MIP can build/download many program prerequisites automatically:
Note
Download is only enabled when using the default parameters of MIP and requires a Cosmid installation in your python virtualenvironment.
Automatic Download:
- Human Decoy Genome Reference (1000G)
- The Consensus Coding Sequence project database (CCDS)

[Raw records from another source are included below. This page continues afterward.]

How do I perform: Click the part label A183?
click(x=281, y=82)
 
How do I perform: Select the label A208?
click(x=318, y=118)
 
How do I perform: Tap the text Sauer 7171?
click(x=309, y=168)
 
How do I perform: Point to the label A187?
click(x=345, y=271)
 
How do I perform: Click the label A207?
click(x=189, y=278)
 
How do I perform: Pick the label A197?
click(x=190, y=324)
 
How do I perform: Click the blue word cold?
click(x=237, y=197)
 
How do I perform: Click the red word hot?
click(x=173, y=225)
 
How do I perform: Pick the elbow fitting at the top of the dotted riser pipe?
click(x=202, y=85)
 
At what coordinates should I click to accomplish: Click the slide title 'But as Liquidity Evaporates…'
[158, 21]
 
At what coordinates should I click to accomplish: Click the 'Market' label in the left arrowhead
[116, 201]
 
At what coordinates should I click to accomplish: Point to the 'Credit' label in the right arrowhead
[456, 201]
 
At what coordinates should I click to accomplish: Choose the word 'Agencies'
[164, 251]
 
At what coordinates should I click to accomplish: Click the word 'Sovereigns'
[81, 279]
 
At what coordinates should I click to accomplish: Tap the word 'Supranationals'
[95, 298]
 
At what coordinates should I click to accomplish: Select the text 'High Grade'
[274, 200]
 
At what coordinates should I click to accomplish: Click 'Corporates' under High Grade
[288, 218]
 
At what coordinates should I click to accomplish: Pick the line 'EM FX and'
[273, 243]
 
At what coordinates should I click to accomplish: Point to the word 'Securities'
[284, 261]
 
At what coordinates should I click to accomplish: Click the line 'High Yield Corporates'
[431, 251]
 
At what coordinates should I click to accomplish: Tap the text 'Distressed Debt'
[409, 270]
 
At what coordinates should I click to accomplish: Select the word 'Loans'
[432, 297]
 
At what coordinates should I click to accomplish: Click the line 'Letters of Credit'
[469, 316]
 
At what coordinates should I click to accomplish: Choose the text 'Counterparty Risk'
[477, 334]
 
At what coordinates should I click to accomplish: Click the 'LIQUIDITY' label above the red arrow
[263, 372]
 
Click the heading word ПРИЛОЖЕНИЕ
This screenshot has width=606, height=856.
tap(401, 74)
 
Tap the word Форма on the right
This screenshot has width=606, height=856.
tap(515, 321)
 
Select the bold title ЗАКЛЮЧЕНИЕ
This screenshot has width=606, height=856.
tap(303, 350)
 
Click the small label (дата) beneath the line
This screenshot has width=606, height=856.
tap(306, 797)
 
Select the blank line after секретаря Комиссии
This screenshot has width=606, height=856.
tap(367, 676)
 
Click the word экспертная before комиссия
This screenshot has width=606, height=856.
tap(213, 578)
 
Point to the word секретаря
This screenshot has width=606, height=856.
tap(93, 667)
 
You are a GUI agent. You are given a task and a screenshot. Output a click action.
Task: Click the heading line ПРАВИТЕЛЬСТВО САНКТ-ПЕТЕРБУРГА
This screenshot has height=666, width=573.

- Relevant references from the 1000G FTP Bundle (mills, omni, dbsnp etc)
Automatic Build:
- Human Genome Reference Meta Files:
- The sequence dictionnary (”.dict”)
- The ”.fasta.fai” file
- Mosaik:
- The Mosaik align format of the human genome {mosaikAlignReference}.
- The Mosaik align jump database {mosaikJumpDbStub}.
- The Mosaik align network files {mosaikAlignNeuralNetworkPeFile} and {mosaikAlignNeuralNetworkSeFile}. These will be copied from your MOSAIK installation to the MIP reference directory.
- BWA:
- The BWA index of the human genome.
Note
If you do not supply these parameters (Mosaik/BWA) MIP will create these from scratch using the supplied human reference genom as template.
- Capture target files:
- The “infile_list” and .pad100.infile_list files used in {pPicardToolsCalculateHSMetrics}
- The ”.pad100.interval_list” file used by some GATK modules.
Note
If you do not supply these parameters MIP will create these from scratch using the supplied latest supported capture kit ”.bed” file and the supplied human reference genome as template.
ANNOVAR: The choosen Annovar databases are downloaded before use if lacking in the annovar/humandb directory using Annovars built-in download function.
Note
This applies only to the supported annovar databases. Supply flag “–annovarSupportedTableNames” to list the MIP supported databases.